→ **What is asked**
1 – Answer these questions about the BGP convergence message:
(a) On what date was the message sent?
(b) How long can it take for ingress traffic to settle after a transit link goes down?
(c) What is the only solution the writer knows of?
2 – Carry on writing the BGP convergence message, starting after its last sentence.

* start Quoted passage *

Soliciting your opinions on Internet routing: A survey on BGP convergence

Baldur Norddahl baldur.norddahl at gmail.com
Tue Jan 10 02:51:04 UTC 2017


Hello

I find that the type of outage that affects our network the most is 
neither of the two options you describe. As is probably typical for 
smaller networks, we do not have redundant uplinks to all of our 
transits. If a transit link goes, for example because we had to reboot a 
router, traffic is supposed to reroute to the remaining transit links. 
Internally our network handles this fairly fast for egress traffic.

However the problem is the ingress traffic - it can be 5 to 15 minutes 
before everything has settled down. This is the time before everyone 
else on the internet has processed that they will have to switch to your 
alternate transit.

The only solution I know of is to have redundant links to all transits.

* end Quoted passage *
* start Records *

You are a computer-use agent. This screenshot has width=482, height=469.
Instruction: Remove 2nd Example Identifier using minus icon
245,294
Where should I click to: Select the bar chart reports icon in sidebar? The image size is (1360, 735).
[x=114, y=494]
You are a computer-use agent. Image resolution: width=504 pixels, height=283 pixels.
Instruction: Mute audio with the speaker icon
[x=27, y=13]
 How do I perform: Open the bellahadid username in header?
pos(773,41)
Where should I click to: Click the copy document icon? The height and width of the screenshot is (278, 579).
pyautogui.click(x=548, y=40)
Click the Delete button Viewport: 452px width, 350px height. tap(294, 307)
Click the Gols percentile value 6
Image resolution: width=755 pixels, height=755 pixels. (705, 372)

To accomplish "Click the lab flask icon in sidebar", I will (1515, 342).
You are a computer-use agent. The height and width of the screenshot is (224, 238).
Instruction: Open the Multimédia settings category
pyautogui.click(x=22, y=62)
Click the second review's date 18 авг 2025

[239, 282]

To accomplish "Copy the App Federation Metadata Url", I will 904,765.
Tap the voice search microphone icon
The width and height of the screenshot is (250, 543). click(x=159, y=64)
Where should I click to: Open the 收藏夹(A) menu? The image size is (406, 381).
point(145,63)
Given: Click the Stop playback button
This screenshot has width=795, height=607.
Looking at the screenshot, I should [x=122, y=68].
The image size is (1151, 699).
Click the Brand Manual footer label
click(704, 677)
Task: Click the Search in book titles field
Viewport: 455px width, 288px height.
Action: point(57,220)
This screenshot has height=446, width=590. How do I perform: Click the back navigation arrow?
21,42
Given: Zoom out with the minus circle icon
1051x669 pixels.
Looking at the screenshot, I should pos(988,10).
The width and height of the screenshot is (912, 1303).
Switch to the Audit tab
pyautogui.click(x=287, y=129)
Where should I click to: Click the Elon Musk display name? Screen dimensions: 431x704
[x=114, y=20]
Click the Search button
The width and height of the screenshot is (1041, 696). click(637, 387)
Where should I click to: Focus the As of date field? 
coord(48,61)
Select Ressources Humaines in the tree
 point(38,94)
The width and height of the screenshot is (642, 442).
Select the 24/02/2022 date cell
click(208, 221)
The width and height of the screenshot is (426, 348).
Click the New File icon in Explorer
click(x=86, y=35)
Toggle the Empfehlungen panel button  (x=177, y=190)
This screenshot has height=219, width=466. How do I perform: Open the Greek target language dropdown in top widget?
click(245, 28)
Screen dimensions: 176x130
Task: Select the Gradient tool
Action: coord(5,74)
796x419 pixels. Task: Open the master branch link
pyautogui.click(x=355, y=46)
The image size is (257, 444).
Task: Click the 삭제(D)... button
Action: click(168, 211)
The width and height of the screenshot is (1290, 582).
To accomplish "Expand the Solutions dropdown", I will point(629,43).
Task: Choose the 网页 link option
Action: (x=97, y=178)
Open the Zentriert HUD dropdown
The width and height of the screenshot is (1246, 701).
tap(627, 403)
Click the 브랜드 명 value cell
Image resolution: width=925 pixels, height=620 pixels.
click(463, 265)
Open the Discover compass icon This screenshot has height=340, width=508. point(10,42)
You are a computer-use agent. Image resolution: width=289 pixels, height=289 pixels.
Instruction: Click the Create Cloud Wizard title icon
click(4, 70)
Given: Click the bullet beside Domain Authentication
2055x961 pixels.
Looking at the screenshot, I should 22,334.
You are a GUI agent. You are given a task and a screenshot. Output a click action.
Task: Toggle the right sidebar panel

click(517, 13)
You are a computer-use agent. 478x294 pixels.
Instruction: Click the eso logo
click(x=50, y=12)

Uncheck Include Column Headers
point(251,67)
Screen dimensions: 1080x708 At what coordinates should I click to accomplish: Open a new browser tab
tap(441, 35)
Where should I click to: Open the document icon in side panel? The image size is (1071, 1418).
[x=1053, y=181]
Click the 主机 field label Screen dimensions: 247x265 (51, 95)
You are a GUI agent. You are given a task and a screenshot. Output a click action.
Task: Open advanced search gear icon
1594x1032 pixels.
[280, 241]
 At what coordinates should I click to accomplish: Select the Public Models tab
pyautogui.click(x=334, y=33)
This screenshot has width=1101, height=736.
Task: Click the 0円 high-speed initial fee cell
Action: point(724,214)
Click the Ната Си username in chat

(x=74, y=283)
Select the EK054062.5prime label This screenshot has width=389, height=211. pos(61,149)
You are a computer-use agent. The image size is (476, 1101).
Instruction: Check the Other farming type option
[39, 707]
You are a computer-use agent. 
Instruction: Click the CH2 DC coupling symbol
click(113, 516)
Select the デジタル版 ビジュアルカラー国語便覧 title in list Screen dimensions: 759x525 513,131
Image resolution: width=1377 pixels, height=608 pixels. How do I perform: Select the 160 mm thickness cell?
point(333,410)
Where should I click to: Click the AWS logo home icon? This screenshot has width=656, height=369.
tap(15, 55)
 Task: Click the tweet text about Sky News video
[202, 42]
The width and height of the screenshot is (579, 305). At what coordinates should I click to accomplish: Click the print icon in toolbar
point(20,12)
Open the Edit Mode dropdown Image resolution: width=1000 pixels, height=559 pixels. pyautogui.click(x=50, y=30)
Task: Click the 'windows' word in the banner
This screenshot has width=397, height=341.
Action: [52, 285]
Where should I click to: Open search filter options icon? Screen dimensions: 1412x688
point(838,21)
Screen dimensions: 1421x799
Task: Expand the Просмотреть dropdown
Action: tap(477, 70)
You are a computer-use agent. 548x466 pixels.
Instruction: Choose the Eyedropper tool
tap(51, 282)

* end Records *

→ **Task-by-task answers**
1 –
(a) Tuesday, January 10, 2017
(b) 5 to 15 minutes
(c) Having redundant links to all transits

2 –
Going forward I will make sure we have this because it is a huge 
disadvantage not being able to take a router out of service without 
causing downtime for all users. Not to mention that a router crash or 
link failure that should have taken seconds at most to reroute, but 
instead causes at least 5 minutes of unstable internet.

Regards,

Baldur


Den 09/01/2017 kl. 23.56 skrev Laurent Vanbever:
> Hi NANOG,
>
> We often read that the Internet (i.e. BGP) is "slow to converge". But how slow
> is it really? Do you care anyway? And can we (researchers) do anything about it?
> Please help us out to find out by answering our short anonymous survey
> (<10 minutes).
>
> Survey URL: https://goo.gl/forms/JZd2CK0EFpCk0c272 <https://goo.gl/forms/WW7KX5kT45m6UUM82>
>
>
> ** Background:
>
> While existing fast-reroute mechanisms enable sub-second convergence upon
> local outages (planned or not), they do not apply to remote outages happening
> further away from your AS as their detection and protection mechanisms only
> work locally.
>
> Remote outages therefore mandate a "BGP-only" convergence which tends to be
> slow, as long streams of BGP UPDATEs (containing up to 100,000s of them) must
> be propagated router-by-router. Our initial measurements indicate that it can
> take state-of-the-art BGP routers dozens of seconds to process and propagate
> these large streams of BGP UPDATEs. During this time, traffic for important
> destinations can be lost.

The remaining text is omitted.